Bjarke Ingels Group’s revised proposal preserves the Haupt Garden, one of DC’s favorite garden spaces.

Back in 2014, Washington DC’s Smithsonian Institution announced a major renovation just off the National Mall, which would “revitalize” the Smithsonian Castle, expand the Hirshhorn Museum, and create an underground visitor center and event space. The plan completely re-envisioned a large portion of the area between the entrances of two sparsely visited, underground museums there, the National Museum of African Art and the Arthur M. Sackler Gallery. Designed by the Bjarke Ingels Group (BIG) — which recently completed the VIA 57 West building in New York’s Hell’s Kitchen neighborhood and the LEGO House in Denmark — the Smithsonian design did away with the pavilions that now lead into the two underground museums and replaced them with corner entrances that looked like wings flapping up from the ground.
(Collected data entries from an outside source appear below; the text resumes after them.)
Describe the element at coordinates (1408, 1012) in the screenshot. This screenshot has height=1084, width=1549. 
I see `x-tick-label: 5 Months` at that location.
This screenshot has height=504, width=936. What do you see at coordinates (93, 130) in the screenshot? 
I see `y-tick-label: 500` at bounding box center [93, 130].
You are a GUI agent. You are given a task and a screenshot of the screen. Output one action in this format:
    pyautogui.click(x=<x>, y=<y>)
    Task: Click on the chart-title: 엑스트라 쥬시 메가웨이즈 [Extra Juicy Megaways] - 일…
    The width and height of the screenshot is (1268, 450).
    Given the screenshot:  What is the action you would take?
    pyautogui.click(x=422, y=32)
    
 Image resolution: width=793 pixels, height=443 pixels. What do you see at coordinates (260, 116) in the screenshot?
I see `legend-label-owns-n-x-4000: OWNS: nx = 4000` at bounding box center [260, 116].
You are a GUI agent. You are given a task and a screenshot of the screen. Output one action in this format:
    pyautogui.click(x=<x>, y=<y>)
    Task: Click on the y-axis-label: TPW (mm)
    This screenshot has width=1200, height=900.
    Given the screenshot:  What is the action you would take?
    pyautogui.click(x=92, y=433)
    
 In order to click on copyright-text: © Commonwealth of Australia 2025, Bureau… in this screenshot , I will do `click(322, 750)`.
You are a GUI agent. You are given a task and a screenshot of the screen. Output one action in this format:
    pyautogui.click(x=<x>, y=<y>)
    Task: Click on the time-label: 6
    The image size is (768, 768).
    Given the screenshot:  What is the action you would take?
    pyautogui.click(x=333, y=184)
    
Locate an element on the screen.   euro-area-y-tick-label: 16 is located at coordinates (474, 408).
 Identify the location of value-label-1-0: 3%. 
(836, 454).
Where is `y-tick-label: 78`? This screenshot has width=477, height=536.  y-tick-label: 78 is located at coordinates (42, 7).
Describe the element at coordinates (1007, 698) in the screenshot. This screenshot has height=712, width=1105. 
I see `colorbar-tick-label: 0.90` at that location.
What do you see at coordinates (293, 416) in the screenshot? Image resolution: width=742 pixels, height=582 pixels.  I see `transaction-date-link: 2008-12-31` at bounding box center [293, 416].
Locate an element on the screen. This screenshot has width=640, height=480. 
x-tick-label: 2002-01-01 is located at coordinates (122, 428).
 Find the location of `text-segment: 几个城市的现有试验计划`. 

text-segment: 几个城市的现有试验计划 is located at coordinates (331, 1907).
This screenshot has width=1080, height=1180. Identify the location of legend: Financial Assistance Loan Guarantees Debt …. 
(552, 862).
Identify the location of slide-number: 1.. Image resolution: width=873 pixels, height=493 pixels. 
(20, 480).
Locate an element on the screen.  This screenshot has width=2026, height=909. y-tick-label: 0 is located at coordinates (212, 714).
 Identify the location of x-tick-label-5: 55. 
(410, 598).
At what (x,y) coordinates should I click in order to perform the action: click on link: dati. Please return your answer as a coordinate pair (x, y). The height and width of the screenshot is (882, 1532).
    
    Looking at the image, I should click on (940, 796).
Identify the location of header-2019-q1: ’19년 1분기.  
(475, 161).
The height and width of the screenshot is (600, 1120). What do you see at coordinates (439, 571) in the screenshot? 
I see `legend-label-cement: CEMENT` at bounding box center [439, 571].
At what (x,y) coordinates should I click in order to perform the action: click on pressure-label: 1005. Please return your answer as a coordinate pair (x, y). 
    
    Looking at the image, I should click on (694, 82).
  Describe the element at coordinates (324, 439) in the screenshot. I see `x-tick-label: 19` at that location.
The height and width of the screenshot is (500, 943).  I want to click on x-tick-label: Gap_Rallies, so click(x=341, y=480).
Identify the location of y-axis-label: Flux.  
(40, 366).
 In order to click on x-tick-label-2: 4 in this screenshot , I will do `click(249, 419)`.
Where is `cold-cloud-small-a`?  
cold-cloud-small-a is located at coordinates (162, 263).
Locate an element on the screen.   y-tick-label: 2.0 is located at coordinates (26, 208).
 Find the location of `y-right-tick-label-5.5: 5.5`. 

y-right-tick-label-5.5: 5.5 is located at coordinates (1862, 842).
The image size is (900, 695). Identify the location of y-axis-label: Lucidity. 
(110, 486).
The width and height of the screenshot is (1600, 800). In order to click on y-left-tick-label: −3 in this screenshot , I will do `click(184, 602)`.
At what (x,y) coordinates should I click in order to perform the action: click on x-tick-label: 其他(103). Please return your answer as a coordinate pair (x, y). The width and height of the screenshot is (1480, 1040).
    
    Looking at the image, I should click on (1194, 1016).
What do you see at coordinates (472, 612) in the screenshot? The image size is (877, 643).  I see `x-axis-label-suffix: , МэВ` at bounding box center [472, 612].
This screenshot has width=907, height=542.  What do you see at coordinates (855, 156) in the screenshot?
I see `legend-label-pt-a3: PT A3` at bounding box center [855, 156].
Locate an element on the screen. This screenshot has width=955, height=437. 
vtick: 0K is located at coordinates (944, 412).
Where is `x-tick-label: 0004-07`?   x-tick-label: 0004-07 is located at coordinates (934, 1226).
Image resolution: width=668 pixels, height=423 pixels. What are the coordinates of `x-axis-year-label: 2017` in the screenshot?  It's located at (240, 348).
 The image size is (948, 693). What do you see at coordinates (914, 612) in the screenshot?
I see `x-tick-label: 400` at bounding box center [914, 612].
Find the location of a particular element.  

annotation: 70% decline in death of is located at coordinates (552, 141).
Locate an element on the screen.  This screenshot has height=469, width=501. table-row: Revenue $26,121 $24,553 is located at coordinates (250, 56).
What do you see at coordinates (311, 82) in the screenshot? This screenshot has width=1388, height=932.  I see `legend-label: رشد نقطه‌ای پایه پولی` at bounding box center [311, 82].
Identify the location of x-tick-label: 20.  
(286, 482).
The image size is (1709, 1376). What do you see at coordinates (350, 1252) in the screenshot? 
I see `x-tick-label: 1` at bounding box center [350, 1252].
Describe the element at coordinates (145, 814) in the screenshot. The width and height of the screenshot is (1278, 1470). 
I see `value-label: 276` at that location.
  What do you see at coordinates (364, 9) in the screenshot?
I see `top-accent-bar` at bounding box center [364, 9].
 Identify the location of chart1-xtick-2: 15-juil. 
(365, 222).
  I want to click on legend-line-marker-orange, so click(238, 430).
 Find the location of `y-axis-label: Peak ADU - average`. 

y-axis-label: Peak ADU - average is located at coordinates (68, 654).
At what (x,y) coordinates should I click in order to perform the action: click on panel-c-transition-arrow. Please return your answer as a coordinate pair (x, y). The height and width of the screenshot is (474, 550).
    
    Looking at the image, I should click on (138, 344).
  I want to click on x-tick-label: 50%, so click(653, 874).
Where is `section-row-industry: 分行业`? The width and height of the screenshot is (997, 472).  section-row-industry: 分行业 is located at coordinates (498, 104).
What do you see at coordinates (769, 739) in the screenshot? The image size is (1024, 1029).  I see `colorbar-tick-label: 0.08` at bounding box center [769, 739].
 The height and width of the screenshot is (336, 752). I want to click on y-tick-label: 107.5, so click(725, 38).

The ambitious (and expensive) design was viewed somewhat skeptically, and many locals saw in the plans the total destruction of a beloved quiet garden that currently stands in between the two museum entrance pavilions. In 2016, a petition began circulating to save the Enid A. Haupt Garden, which got over 2,500 signatures.

BIG and the museum seem to have listened. Last week, BIG shared its updated design for the Smithsonian, which saves the beloved garden space and leaves the Haupt Garden largely untouched in the middle of the new landscaping between the museums.